• WORK REQUIRED:
Rewrite the material below with every occurrence of "GUI agent" changed to "interface agent", leaving all other text unchanged.

>> Start RECORDS PROVIDED

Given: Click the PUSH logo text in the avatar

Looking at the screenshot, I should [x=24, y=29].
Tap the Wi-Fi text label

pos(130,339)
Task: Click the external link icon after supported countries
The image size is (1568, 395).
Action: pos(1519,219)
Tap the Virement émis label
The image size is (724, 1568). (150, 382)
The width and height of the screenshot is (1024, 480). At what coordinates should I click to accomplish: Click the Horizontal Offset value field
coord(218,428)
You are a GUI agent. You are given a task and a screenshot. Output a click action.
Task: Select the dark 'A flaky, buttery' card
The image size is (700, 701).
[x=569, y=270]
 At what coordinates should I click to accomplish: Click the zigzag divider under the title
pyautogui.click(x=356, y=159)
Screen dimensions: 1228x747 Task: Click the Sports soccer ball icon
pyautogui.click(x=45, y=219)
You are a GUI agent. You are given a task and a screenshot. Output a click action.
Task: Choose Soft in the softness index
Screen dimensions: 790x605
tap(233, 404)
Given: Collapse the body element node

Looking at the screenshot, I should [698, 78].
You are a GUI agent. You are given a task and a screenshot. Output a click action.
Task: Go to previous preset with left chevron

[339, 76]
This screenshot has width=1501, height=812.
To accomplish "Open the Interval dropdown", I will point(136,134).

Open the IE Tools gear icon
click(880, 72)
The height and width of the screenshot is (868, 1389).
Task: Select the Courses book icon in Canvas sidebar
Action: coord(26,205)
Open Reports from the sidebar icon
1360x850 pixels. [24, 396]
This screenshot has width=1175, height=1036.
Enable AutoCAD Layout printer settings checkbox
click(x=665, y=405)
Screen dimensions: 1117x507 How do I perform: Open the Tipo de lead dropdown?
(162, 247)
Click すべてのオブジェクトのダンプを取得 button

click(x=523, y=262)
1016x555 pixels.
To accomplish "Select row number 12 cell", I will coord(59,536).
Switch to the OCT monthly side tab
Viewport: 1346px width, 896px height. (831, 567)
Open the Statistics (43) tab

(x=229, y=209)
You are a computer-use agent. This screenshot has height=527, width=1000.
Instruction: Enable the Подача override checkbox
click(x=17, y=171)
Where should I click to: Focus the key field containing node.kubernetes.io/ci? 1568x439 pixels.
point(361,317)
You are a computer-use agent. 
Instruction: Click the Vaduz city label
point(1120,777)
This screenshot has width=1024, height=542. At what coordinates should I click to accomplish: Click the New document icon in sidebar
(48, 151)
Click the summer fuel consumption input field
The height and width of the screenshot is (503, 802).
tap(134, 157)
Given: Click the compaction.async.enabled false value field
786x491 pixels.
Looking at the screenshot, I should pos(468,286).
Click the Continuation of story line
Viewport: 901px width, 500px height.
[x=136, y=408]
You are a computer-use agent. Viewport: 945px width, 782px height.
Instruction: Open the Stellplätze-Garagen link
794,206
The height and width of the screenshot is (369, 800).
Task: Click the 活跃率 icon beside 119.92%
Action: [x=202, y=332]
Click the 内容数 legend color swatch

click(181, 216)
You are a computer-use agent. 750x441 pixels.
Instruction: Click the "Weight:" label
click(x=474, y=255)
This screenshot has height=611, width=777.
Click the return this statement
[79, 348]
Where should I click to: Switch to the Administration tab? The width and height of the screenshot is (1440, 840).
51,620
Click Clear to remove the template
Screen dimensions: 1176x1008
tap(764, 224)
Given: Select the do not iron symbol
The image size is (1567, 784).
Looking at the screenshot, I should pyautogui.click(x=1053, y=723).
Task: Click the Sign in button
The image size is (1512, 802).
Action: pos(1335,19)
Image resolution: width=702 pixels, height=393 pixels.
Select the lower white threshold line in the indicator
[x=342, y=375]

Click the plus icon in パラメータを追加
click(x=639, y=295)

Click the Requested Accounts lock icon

>> End RECORDS PROVIDED

• TASK SOLUTION:
Given: Click the PUSH logo text in the avatar

Looking at the screenshot, I should [x=24, y=29].
Tap the Wi-Fi text label

pos(130,339)
Task: Click the external link icon after supported countries
The image size is (1568, 395).
Action: pos(1519,219)
Tap the Virement émis label
The image size is (724, 1568). (150, 382)
The width and height of the screenshot is (1024, 480). At what coordinates should I click to accomplish: Click the Horizontal Offset value field
coord(218,428)
You are a interface agent. You are given a task and a screenshot. Output a click action.
Task: Select the dark 'A flaky, buttery' card
The image size is (700, 701).
[x=569, y=270]
 At what coordinates should I click to accomplish: Click the zigzag divider under the title
pyautogui.click(x=356, y=159)
Screen dimensions: 1228x747 Task: Click the Sports soccer ball icon
pyautogui.click(x=45, y=219)
You are a interface agent. You are given a task and a screenshot. Output a click action.
Task: Choose Soft in the softness index
Screen dimensions: 790x605
tap(233, 404)
Given: Collapse the body element node

Looking at the screenshot, I should [698, 78].
You are a interface agent. You are given a task and a screenshot. Output a click action.
Task: Go to previous preset with left chevron

[339, 76]
This screenshot has width=1501, height=812.
To accomplish "Open the Interval dropdown", I will point(136,134).

Open the IE Tools gear icon
click(880, 72)
The height and width of the screenshot is (868, 1389).
Task: Select the Courses book icon in Canvas sidebar
Action: coord(26,205)
Open Reports from the sidebar icon
1360x850 pixels. [24, 396]
This screenshot has width=1175, height=1036.
Enable AutoCAD Layout printer settings checkbox
click(x=665, y=405)
Screen dimensions: 1117x507 How do I perform: Open the Tipo de lead dropdown?
(162, 247)
Click すべてのオブジェクトのダンプを取得 button

click(x=523, y=262)
1016x555 pixels.
To accomplish "Select row number 12 cell", I will coord(59,536).
Switch to the OCT monthly side tab
Viewport: 1346px width, 896px height. (831, 567)
Open the Statistics (43) tab

(x=229, y=209)
You are a computer-use agent. This screenshot has height=527, width=1000.
Instruction: Enable the Подача override checkbox
click(x=17, y=171)
Where should I click to: Focus the key field containing node.kubernetes.io/ci? 1568x439 pixels.
point(361,317)
You are a computer-use agent. 
Instruction: Click the Vaduz city label
point(1120,777)
This screenshot has width=1024, height=542. At what coordinates should I click to accomplish: Click the New document icon in sidebar
(48, 151)
Click the summer fuel consumption input field
The height and width of the screenshot is (503, 802).
tap(134, 157)
Given: Click the compaction.async.enabled false value field
786x491 pixels.
Looking at the screenshot, I should pos(468,286).
Click the Continuation of story line
Viewport: 901px width, 500px height.
[x=136, y=408]
You are a computer-use agent. Viewport: 945px width, 782px height.
Instruction: Open the Stellplätze-Garagen link
794,206
The height and width of the screenshot is (369, 800).
Task: Click the 活跃率 icon beside 119.92%
Action: [x=202, y=332]
Click the 内容数 legend color swatch

click(181, 216)
You are a computer-use agent. 750x441 pixels.
Instruction: Click the "Weight:" label
click(x=474, y=255)
This screenshot has height=611, width=777.
Click the return this statement
[79, 348]
Where should I click to: Switch to the Administration tab? The width and height of the screenshot is (1440, 840).
51,620
Click Clear to remove the template
Screen dimensions: 1176x1008
tap(764, 224)
Given: Select the do not iron symbol
The image size is (1567, 784).
Looking at the screenshot, I should pyautogui.click(x=1053, y=723).
Task: Click the Sign in button
The image size is (1512, 802).
Action: pos(1335,19)
Image resolution: width=702 pixels, height=393 pixels.
Select the lower white threshold line in the indicator
[x=342, y=375]

Click the plus icon in パラメータを追加
click(x=639, y=295)

Click the Requested Accounts lock icon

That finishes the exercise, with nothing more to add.